Records excerpted from a collection:
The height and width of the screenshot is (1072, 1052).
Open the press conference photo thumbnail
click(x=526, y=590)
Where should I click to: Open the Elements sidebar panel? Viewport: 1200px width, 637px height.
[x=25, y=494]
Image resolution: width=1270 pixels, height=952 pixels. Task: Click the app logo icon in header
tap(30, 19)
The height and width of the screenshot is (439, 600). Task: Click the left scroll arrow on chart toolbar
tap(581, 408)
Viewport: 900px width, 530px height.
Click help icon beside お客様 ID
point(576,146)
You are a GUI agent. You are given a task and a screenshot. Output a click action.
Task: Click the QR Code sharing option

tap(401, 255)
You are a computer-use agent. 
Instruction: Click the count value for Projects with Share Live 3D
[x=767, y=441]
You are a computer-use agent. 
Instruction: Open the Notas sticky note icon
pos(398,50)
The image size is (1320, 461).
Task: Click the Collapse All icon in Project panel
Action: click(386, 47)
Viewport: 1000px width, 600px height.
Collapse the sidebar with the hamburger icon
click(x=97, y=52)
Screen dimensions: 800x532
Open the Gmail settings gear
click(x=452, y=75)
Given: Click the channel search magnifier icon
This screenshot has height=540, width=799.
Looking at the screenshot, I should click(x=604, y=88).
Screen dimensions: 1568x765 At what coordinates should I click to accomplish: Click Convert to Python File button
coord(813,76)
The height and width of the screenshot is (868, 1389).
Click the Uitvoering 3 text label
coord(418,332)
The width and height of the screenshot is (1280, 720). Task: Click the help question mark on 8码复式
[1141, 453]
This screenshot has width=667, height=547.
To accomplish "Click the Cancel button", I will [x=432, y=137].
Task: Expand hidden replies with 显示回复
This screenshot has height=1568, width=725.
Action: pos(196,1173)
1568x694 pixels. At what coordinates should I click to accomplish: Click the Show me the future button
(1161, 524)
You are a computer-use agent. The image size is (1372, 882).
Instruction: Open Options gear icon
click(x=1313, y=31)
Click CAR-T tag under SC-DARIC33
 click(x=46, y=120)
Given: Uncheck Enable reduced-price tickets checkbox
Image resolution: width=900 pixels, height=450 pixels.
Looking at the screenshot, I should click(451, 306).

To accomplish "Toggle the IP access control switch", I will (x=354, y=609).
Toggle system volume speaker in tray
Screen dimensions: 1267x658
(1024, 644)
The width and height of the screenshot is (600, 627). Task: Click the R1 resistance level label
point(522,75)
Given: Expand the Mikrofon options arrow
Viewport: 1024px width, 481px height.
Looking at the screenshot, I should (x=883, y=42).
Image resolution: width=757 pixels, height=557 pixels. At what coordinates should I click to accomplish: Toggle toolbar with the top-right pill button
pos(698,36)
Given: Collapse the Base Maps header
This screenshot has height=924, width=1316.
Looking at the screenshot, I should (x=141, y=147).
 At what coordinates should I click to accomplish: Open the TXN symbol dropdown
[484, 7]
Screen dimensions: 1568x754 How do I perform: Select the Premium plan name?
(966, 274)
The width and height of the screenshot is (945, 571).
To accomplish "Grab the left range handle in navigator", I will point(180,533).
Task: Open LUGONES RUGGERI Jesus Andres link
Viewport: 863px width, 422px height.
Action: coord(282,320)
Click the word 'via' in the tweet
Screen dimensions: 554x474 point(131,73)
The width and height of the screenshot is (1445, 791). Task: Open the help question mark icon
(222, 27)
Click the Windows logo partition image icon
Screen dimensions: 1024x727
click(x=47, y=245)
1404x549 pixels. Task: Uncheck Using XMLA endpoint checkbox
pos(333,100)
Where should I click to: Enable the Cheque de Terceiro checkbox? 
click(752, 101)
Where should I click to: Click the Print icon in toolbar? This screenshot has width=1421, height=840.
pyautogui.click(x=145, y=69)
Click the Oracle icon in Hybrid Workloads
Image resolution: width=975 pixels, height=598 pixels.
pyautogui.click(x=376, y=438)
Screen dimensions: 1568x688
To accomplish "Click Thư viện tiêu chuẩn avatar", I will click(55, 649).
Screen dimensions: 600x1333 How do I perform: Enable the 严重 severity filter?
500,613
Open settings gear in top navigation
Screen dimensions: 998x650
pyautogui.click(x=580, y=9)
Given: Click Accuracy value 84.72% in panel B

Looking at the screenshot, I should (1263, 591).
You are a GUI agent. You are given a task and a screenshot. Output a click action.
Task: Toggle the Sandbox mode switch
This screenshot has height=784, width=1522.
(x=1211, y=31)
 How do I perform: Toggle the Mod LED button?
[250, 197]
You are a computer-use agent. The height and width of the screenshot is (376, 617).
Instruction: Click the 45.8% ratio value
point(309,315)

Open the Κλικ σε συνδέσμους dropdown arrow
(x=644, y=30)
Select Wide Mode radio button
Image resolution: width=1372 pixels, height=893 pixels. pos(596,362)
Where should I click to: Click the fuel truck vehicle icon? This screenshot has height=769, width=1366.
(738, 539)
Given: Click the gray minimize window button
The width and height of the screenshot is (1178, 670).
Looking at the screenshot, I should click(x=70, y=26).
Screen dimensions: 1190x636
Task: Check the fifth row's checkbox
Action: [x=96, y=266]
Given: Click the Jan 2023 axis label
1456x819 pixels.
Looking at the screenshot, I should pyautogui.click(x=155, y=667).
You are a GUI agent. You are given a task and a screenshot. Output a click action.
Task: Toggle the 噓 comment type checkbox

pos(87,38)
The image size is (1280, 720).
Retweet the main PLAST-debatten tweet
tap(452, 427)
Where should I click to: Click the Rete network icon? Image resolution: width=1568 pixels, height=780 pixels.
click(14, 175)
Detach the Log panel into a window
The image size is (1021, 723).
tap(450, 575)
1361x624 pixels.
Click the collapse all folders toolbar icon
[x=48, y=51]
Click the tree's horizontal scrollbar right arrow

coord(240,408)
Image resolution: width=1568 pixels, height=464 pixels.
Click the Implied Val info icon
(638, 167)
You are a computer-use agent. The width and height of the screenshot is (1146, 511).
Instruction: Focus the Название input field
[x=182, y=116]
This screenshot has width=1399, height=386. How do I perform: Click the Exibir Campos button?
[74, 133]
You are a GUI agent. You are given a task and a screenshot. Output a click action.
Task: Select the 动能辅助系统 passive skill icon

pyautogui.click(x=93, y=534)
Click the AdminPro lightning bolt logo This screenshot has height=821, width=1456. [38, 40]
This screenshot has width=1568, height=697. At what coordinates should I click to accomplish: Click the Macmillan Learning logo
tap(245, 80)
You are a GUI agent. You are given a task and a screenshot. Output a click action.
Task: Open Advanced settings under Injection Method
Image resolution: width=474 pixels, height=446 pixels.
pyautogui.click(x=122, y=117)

ACTION ITEM:
For the word "switch", count how many lines of the entries contain it; give the number and nothing more.

ANSWER SPACE:
2